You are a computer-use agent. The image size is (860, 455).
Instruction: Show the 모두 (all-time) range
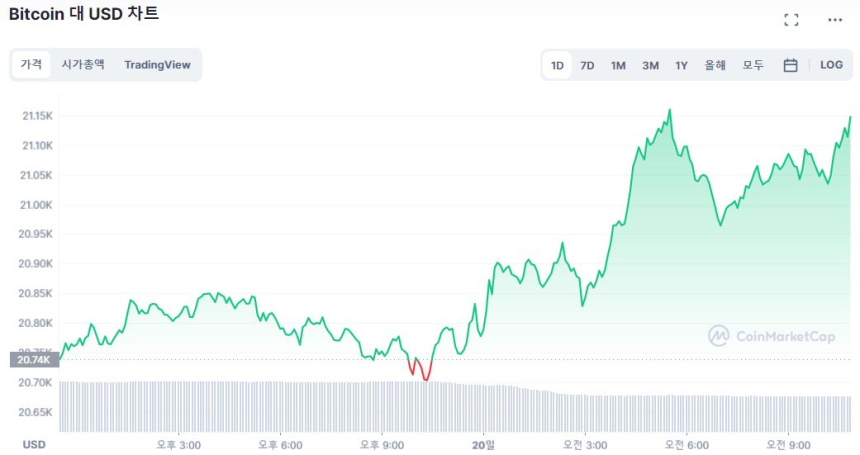(753, 65)
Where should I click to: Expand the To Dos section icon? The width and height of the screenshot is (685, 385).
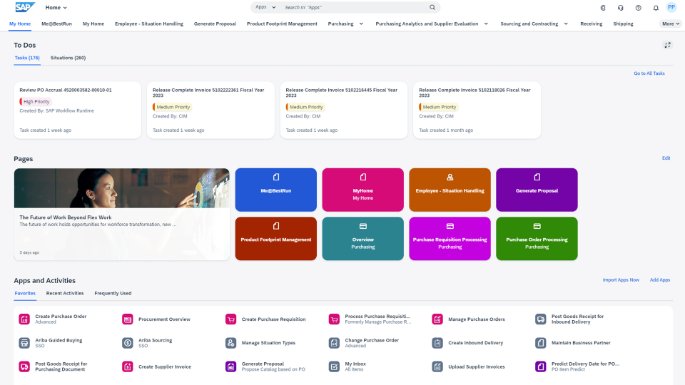click(667, 45)
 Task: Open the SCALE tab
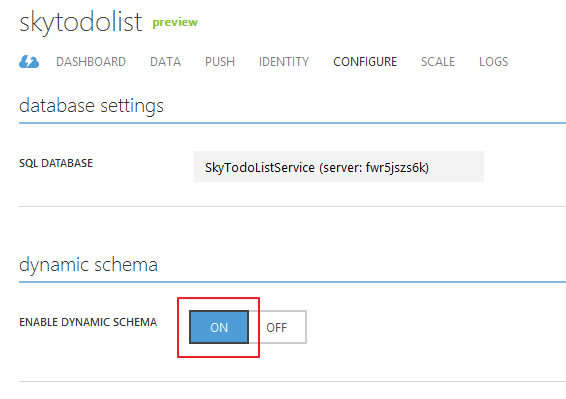(x=438, y=62)
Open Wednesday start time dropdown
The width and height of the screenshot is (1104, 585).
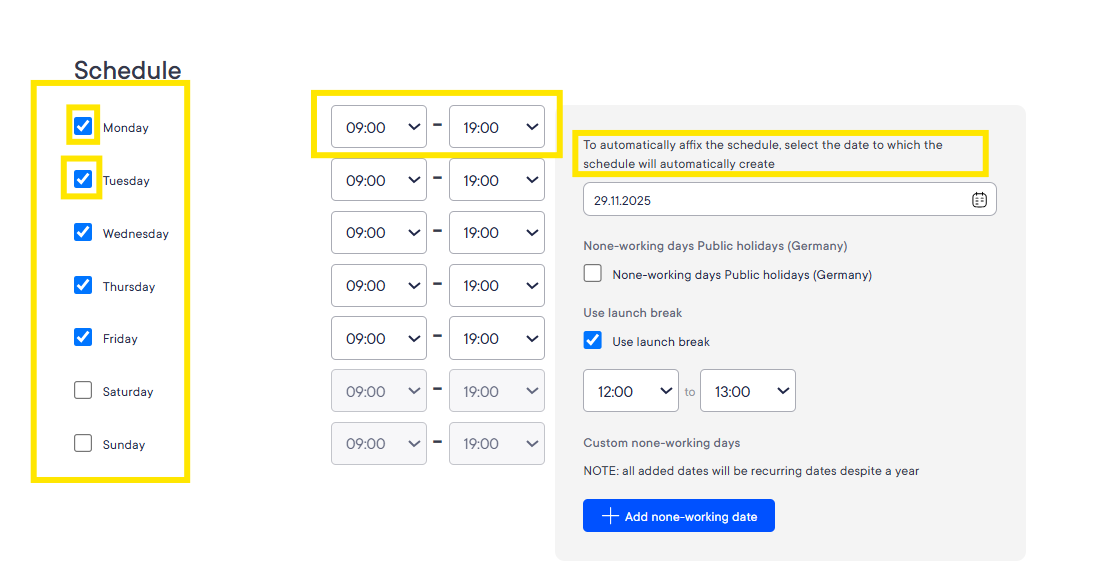[x=379, y=232]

◆ WHAT IS EXPECTED:
The expected output is every entry above, character for character, with no pictures.

◆ THE ANSWER:
You are a computer-use agent. The image size is (860, 455).
Instruction: Show the 모두 (all-time) range
(753, 65)
Where should I click to: Expand the To Dos section icon? The width and height of the screenshot is (685, 385).
click(667, 45)
 Task: Open the SCALE tab
(x=438, y=62)
Open Wednesday start time dropdown
The width and height of the screenshot is (1104, 585).
[x=379, y=232]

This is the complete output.